Personal information
- Nationality: {British (English)
- Born: 8 February 1926 Tooting, London, England
- Died: 2 May 2008 (aged 82) Tooting, London, England
- Height: 178 cm (5 ft 10 in)
- Weight: 70 kg (154 lb)

Sport
- Sport: Athletics
- Events: 440 y, 400 m
- Club: South London Harriers

Medal record
Men's athletics
Representing England
British Empire Games
| Silver medal – second place | 1950 Auckland | 4 × 400 relay |
Representing Great Britain
European Championships
| Gold medal – first place | 1950 Brussels | 400 m |
| Gold medal – first place | 1950 Brussels | 4×400 m |
| Silver medal – second place | 1946 Oslo | 4×400 m |
| Bronze medal – third place | 1946 Oslo | 400 m |

= Derek Pugh =

English sprinter

Derek Charles Pugh (8 February 1926 – 2 May 2008) was a British track and field athlete who competed in sprint events and participated at the 1948 Summer Olympics.

== Biography ==
Pugh, born in Tooting, London, finished third behind Arthur Wint in the 440 yards event at the 1946 AAA Championships and then won individual bronze and a relay silver at the 1946 European Athletics Championships.

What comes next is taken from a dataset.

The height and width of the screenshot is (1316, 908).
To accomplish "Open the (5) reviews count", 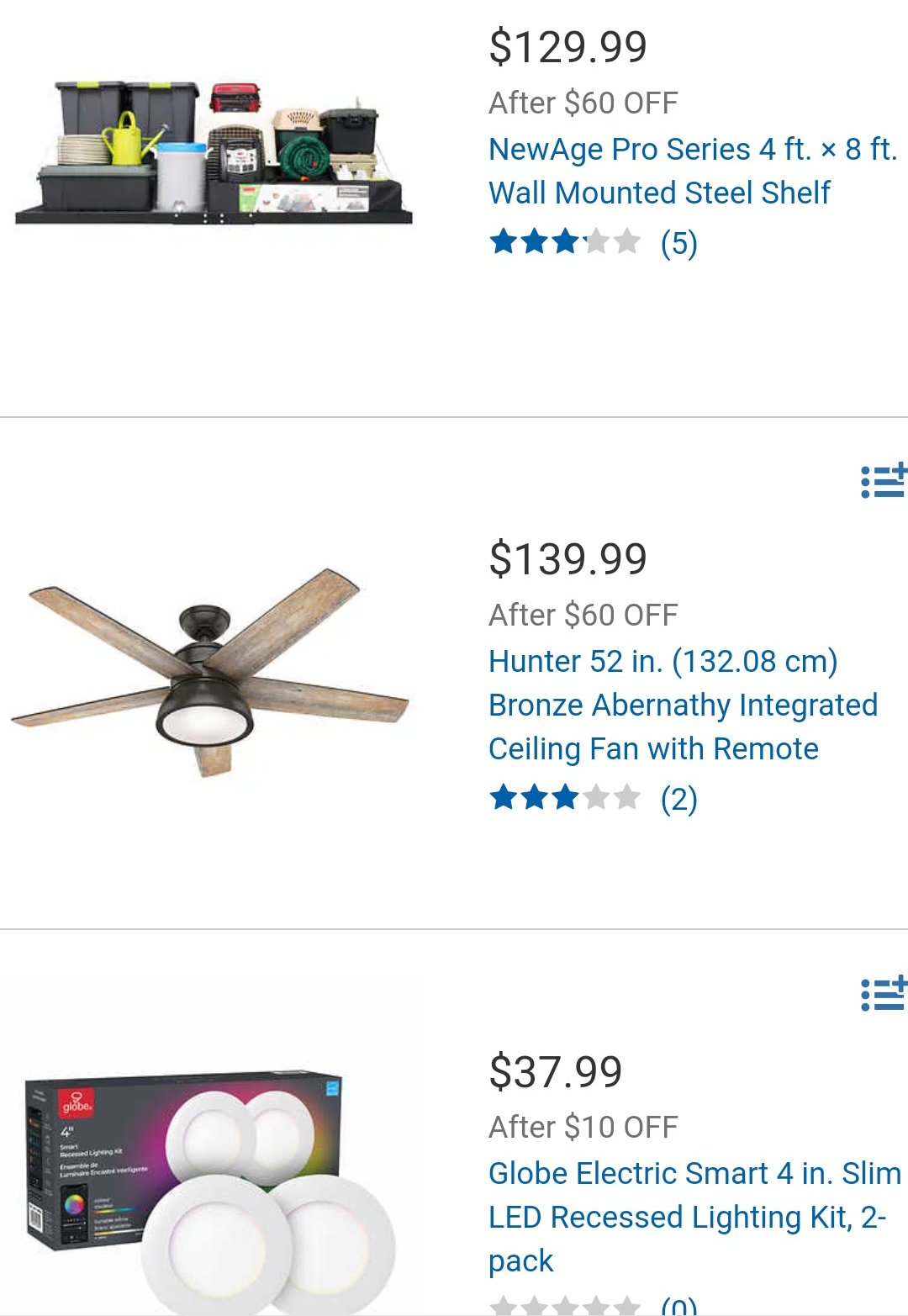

Pugh represented the Great Britain team at the 1948 Olympic Games in London, racing in the 400 metres and 4 × 400 metres relay events.

Pugh became the British 440 yards champion after winning the British AAA Championships title at the 1949 AAA Championships and the following year in 1950 had to settle for second place behind Leslie Lewis.

Pugh represented the England athletics team and won a silver medal in the 4 × 400 relay at the 1950 British Empire Games in Auckland, New Zealand. He was also a double champion for Great Britain at the 1950 European Athletics Championships, winning the 400 metres title and the 4 × 400 metres relay gold medal, the latter with Martin Pike, Leslie Lewis and Angus Scott.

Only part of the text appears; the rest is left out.